Why every brand should have a "find us on ChatGPT" button. And why most can't.
The CTA is simple. Earning the right to use it isn't.
Richard RowleyThe CTA writes itself. Millions of people are already using AI to find services, compare providers, and make decisions. Putting a button on your site that says "find us on ChatGPT" seems obvious. Low effort. High signal.
So why hasn't your brand done it?
The "Google us" moment
There was a brief period in the late 2000s when putting "Google us" on a business card was a power move. It said: we're confident enough in how we show up that we'll send you there directly.
That confidence was earned. The brands that said it ranked well.
The same logic applies here. "Find us on ChatGPT" is a confidence signal. It works if you surface accurately and consistently. It backfires if you don't. Unlike poor SEO, which is simply invisible, a bad AI result is immediate and public. A customer who Googles you and lands on page three just doesn't find you. A customer who asks ChatGPT about you and gets a vague, wrong, or competitor-skewed answer has a worse experience. You directed them there.

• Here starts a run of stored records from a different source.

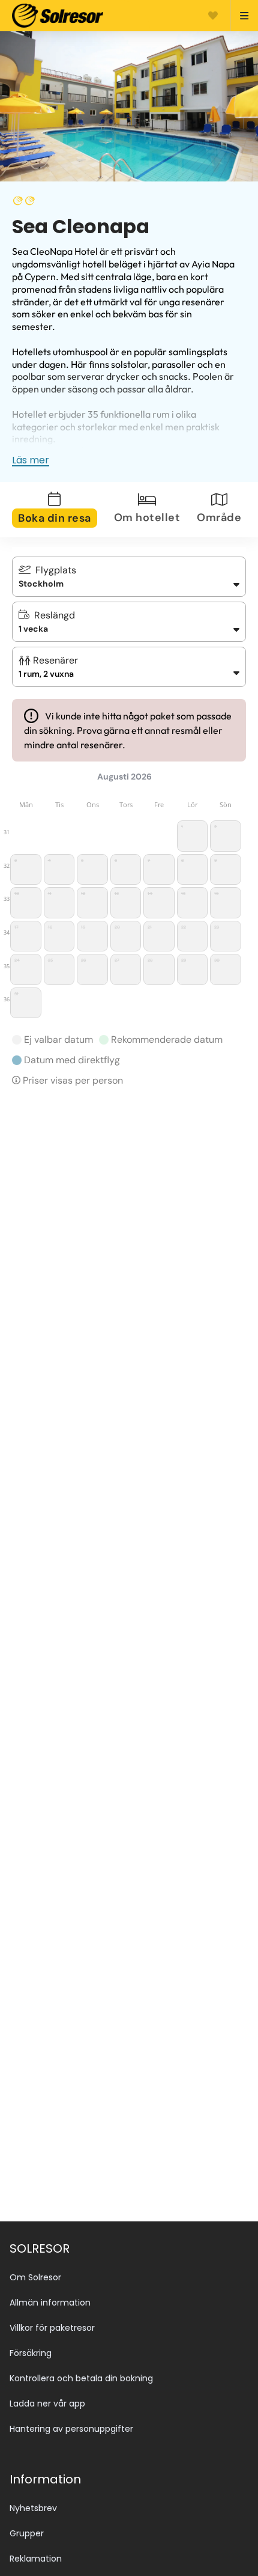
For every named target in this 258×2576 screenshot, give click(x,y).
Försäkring (31, 2353)
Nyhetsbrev (33, 2508)
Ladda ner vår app (47, 2403)
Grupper (27, 2533)
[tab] (62, 509)
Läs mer (30, 460)
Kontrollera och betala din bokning (81, 2378)
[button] (129, 667)
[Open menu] (239, 15)
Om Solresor (35, 2277)
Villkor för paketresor (52, 2328)
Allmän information (50, 2303)
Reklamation (36, 2559)
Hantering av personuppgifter (71, 2429)
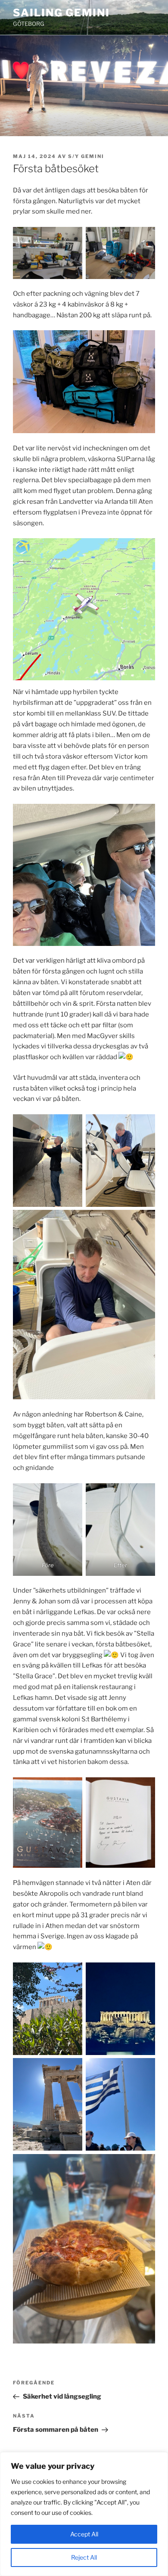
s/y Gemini (86, 156)
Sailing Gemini (61, 12)
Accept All (84, 2534)
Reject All (84, 2557)
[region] (84, 2514)
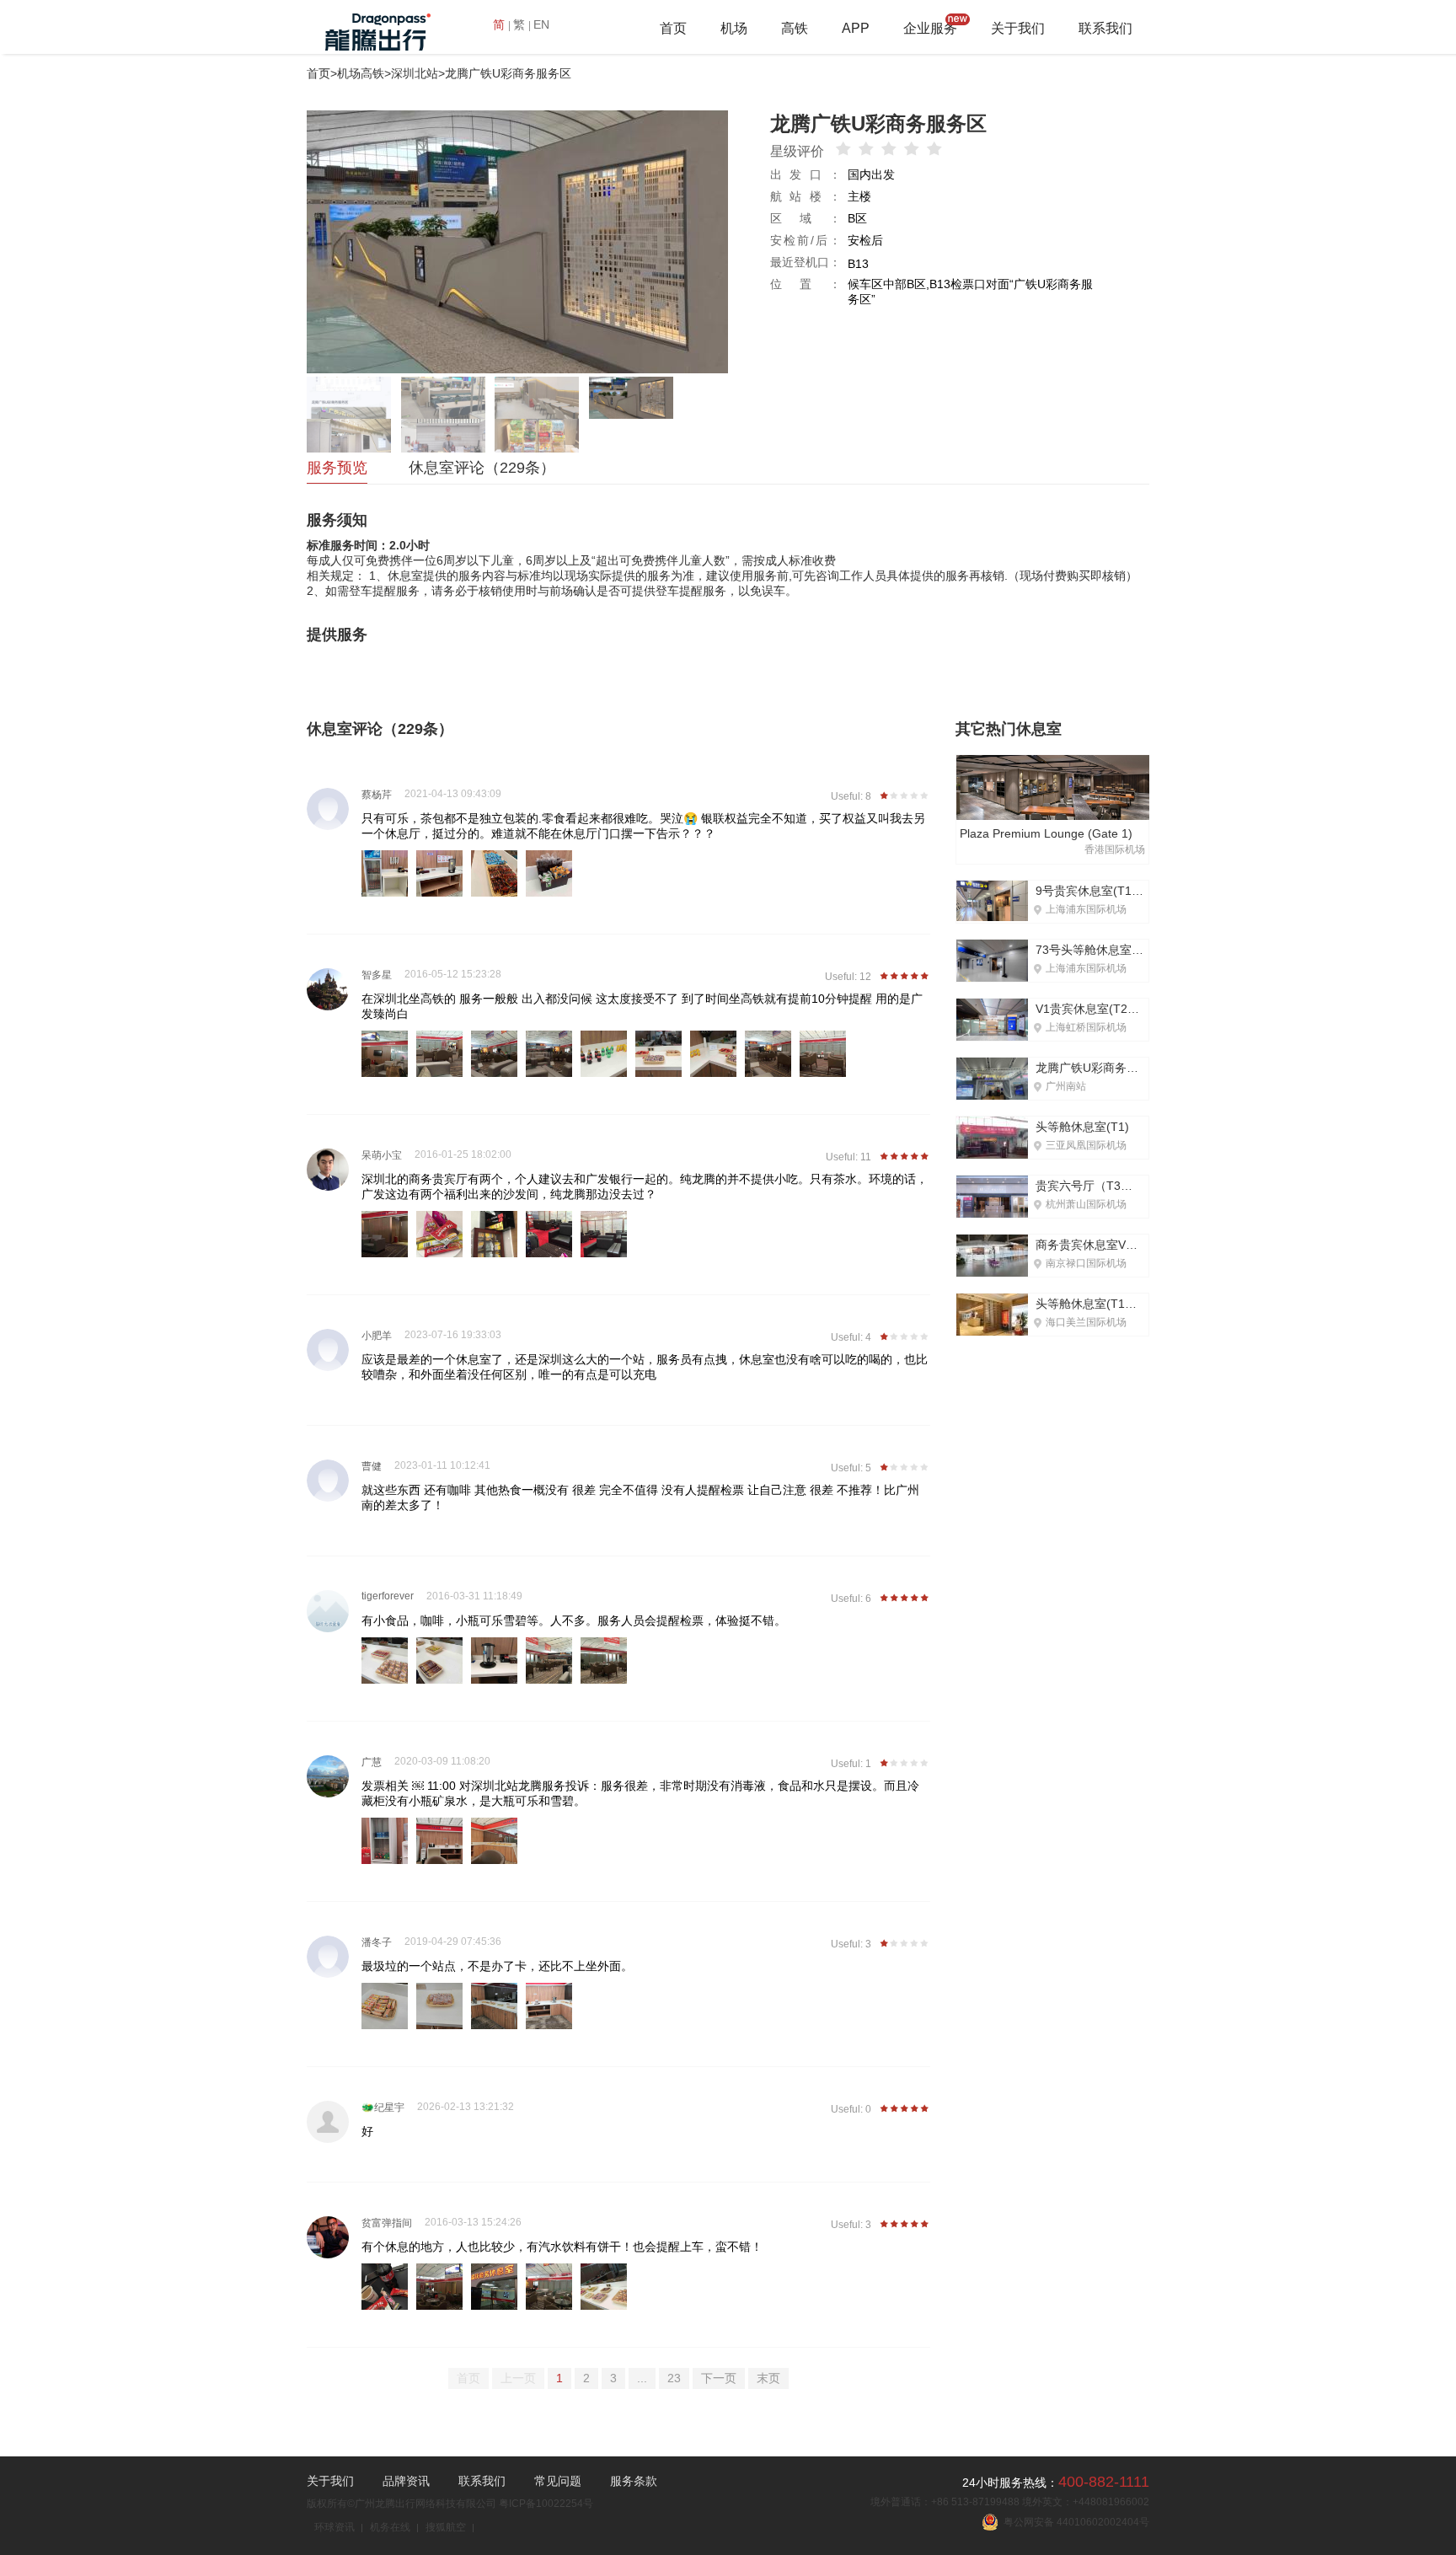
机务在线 (390, 2527)
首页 (673, 28)
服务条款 (633, 2481)
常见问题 (557, 2481)
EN (541, 24)
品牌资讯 (406, 2481)
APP (856, 28)
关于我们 (1018, 28)
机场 (733, 28)
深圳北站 (414, 73)
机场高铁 (360, 73)
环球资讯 (334, 2527)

The infrastructure question most brands haven't answered
AI systems don't index the web the way Google does. They learn from it, reason across it, and synthesise answers from it. Whether your brand surfaces accurately depends on whether you've given those systems enough structured, consistent, authoritative information to work with.
Most brands haven't. They've invested in SEO for a search paradigm that is shifting beneath them. AI visibility requires different work: structured data, clear entity relationships, consistent information architecture across every channel the models learn from.
The CTA is the front end of that problem. Before a brand can honestly point customers toward ChatGPT, it needs to know what ChatGPT says about it, how consistently it says it, and whether the answers reflect how the brand wants to be represented.
Few brands have done that audit. Fewer have acted on it.
What the button actually requires
Adding the CTA takes thirty seconds. Earning the right to use it takes longer.
A brand needs to understand how it currently surfaces across the major AI platforms. ChatGPT, Gemini, Perplexity, and AI-powered search all draw on different data sources and produce different outputs. The same brand can appear authoritatively in one and barely at all in another.
It needs structured, machine-readable information those systems can use. A well-optimised website is the starting point, not the finish line. Clean schema markup, consistent entity data, and content that answers the questions AI systems are likely to be asked about your category.
It needs a monitoring framework. AI outputs change as models update. A brand that surfaces well today may not in six months. There is no dashboard for this yet, which makes the discipline more important, not less.
Why service brands have more to lose
For a retailer the stakes are manageable. If ChatGPT gets a product detail slightly wrong, the customer clicks through and sees the correct price. The transaction corrects the error.
Service brands have less room for that. Insurance, financial products, utilities, telecoms: these are considered purchases where the AI-generated answer often is the research. If a customer asks ChatGPT which energy supplier suits a household like theirs and your brand doesn't feature, or features badly, that customer is gone before they've visited your site.
The "find us on ChatGPT" CTA looks like a branding question. Underneath it is a distribution question. The brands that solve the distribution question first will have a real advantage. The CTA is just how they'll show it.
The window is open
The brands investing in AI visibility now are building an advantage that will compound. The ones waiting for a clear standard or a reliable dashboard are burning time they won't recover.
The button is simple. The work behind it isn't. But it's the same work that will determine whether your brand is visible in the channel that is, right now, taking share from every other one.
The question worth asking is whether you've earned it yet.